Auch der auf Israel bezogene Antisemitismus hat ein deutliches Ausmaß in NRW. So setzen 38 Prozent der Befragten die israelische Politik tendenziell mit der nationalsozialistischen gleich. Und: 16- bis 18-Jährige sind der Studie zufolge auffällig israelfeindlich eingestellt.

Mehr antisemitische Einstellungen bei AfD-Anhängern

Wer sich politisch rechts verortet, weist beim offenen modernen Antisemitismus höhere Werte auf. AfD-Wähler weisen bei allen Werten außer dem auf Israel bezogenen Antisemitismus höhere Antisemitismus-Werte auf als Anhänger der Union, SPD, Grünen oder FDP. In Teilen ähnlich hohe Antisemitismus-Werte treten auch bei Anhängern des Bündnis Sahra Wagenknecht (BSW) auf.

Weitere Erkenntnisse der Wissenschaftler: Die Landbevölkerung ist weniger antisemitisch eingestellt als Menschen in der Stadt. Der Bildungsgrad hat nur einen schwachen vorurteilsmindernden Effekt. Höhergebildete wüssten besser, wie sie sich in Umfragen verhalten müssten, hätten aber nicht unbedingt weniger Vorurteile.

Keine signifikanten Unterschiede gibt es zwischen Befragten mit oder ohne Migrationshintergrund. Auffälliger ist jedoch die Rolle der Religion: So liegen die Antisemitismus-Werte von Muslimen über denen von evangelischen oder katholischen Befragten. Unabhängig von der Konfession ist ein häufiger Gotteshausbesuch mit höheren Werten beim offen modernen und religiösen Antisemitismus verknüpft.

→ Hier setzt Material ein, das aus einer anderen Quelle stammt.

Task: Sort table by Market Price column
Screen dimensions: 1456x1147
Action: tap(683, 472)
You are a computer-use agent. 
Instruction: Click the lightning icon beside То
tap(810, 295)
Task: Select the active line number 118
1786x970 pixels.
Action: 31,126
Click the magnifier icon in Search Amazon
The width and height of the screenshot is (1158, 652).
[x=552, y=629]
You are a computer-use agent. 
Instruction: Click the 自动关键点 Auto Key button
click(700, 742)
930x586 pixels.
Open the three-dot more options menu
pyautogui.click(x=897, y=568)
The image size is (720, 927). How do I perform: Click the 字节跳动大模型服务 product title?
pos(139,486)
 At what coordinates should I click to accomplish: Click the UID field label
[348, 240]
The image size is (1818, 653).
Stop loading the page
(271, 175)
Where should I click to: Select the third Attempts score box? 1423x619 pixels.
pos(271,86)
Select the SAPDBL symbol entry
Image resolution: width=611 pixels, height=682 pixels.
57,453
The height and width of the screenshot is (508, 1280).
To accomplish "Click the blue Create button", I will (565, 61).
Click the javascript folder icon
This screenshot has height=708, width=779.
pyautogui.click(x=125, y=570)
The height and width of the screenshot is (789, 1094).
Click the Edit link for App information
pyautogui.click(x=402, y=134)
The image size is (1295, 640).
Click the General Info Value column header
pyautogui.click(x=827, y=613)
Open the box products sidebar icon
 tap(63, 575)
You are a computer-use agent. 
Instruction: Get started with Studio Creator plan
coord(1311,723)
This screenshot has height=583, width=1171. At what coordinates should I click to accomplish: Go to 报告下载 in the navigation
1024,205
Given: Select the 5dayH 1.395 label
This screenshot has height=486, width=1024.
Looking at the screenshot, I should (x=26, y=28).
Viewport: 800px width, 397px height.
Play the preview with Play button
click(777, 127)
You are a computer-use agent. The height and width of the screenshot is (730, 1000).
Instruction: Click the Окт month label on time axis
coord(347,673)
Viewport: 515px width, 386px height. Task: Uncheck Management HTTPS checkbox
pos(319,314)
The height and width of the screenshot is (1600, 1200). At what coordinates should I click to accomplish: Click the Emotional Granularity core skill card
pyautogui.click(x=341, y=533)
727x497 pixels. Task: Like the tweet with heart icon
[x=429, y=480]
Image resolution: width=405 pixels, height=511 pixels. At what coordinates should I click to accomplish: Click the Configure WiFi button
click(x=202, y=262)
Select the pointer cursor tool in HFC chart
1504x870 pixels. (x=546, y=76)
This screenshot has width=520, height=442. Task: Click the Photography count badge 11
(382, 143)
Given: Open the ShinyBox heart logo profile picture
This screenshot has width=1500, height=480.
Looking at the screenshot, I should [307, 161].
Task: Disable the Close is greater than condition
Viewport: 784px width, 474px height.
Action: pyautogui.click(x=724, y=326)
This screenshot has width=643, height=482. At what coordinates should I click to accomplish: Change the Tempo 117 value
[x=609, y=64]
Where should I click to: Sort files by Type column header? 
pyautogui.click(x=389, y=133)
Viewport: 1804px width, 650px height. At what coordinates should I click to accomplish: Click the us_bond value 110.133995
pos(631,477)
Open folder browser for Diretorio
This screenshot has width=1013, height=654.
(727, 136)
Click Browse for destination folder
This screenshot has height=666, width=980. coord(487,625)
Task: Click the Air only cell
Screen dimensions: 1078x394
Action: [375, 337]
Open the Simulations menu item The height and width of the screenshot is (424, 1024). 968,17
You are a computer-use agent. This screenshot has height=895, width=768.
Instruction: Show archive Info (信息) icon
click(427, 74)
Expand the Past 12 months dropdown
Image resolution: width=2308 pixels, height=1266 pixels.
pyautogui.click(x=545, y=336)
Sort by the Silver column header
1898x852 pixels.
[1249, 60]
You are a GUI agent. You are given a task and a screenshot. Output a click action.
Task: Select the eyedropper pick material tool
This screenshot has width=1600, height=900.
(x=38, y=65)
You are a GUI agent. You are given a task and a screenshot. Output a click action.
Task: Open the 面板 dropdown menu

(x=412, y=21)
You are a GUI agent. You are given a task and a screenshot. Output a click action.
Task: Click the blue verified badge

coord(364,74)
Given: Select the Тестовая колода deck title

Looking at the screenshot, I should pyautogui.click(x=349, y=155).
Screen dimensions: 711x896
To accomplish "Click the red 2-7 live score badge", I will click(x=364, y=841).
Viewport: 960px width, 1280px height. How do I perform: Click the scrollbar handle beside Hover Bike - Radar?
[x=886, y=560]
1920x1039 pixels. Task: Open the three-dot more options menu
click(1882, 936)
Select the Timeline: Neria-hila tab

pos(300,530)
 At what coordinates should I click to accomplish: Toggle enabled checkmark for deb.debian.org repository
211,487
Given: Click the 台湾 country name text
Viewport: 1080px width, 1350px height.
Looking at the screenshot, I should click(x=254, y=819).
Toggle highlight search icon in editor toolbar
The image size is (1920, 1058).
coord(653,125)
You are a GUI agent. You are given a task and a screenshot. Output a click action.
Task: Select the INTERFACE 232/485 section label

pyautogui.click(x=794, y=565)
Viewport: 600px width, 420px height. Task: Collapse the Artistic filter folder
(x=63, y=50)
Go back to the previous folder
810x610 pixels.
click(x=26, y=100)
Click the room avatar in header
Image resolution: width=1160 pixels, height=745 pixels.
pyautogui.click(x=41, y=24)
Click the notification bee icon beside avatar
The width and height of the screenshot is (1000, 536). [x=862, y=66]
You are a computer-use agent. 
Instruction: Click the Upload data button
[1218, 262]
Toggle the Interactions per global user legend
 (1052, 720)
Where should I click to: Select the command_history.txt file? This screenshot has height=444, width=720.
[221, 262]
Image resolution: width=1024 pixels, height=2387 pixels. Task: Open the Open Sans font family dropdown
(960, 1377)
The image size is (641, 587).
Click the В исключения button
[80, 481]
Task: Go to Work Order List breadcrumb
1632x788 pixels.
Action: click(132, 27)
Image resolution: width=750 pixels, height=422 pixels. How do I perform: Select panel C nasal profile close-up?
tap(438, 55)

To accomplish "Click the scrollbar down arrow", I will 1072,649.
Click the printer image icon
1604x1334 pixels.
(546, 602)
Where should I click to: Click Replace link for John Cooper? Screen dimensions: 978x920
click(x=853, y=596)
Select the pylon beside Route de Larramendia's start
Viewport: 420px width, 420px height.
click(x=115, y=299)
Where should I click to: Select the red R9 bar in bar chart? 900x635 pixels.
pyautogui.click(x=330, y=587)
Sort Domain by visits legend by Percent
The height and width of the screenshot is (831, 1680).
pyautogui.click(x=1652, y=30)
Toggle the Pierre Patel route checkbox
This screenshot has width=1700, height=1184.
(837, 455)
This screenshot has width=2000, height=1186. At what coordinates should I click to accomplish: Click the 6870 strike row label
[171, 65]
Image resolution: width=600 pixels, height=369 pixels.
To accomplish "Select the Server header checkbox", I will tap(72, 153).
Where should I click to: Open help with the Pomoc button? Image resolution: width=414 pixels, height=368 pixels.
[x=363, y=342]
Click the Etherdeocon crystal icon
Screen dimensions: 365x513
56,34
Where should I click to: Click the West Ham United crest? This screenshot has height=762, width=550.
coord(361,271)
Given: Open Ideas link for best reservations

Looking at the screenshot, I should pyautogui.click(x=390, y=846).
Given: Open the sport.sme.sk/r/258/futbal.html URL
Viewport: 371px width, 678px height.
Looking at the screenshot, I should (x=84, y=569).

Antisemitismus über Tiktok „direkt ins Kinderzimmer“

Die Wissenschaftler forderten angesichts der hohen Anfälligkeit Jugendlicher für antisemitische Ressentiments eindringlich pädagogische Konzepte gegen Antisemitismus schon in der Schule und der Jugendarbeit, vor allem aber auch „regulierende Maßnahmen“ bei sozialen Medien. Plattformbetreiber müssten für antisemitische Inhalte und Hassrede verantwortlich gemacht werden. „Derzeit sind soziale Medien wie Tiktok im Prinzip die Propagandaform des 21. Jahrhunderts, die quasi als erste Sozialisationsinstanz neben den Eltern direkt ins Kinderzimmer wirken“, so der beteiligte Wissenschaftler Rensmann. „Das ist so als würde man kleinen Kindern harten Alkohol ins Kinderzimmer stellen (…).“

Leutheusser-Schnarrenberger sagte, das Land habe eine Machbarkeitsstudie zum Umgang etwa mit Tiktok in Auftrag gegeben. „Wir können Tiktok nicht beiseiteschieben oder liegen lassen, wenn da eine derartig hohe Meinungsbildung und Einflussnahme stattfindet.“ In den Schulen sei eine viel stärkere Befassung mit dem Nahost-Konflikt notwendig. Nicht zuletzt seien „Begegnungen das A und O, und zwar nicht digital, sondern sich gegenüberstehen“.

Die Wissenschaftler forderten auch die Begrenzung des Einflusses autoritärer Staaten, die staatlichen Antisemitismus verbreiten, auf religiöse Verbände. Angesichts der Erkenntnis, dass auch über Gotteshäuser Meinungen verfestigt würden, müsse auch beim islamischen Religionsunterricht an NRW-Schulen geschaut werden, ob er die Erwartungen erfülle, sagte Leutheusser-Schnarrenberger.

Antisemitische Straftaten auf Höchststand

Der jüngste NRW-Verfassungsschutzbericht verzeichnet für 2023 einen drastischen Anstieg bei antisemitischen Straftaten um 65 Prozent auf einen Höchststand von 550 Taten. Vor allem seit dem Terrorangriff der Hamas auf Israel am 7. Oktober schnellte die Zahl hoch. Hinzu kommen Hunderte antisemitische Vorfälle unterhalb der Strafbarkeitsgrenze.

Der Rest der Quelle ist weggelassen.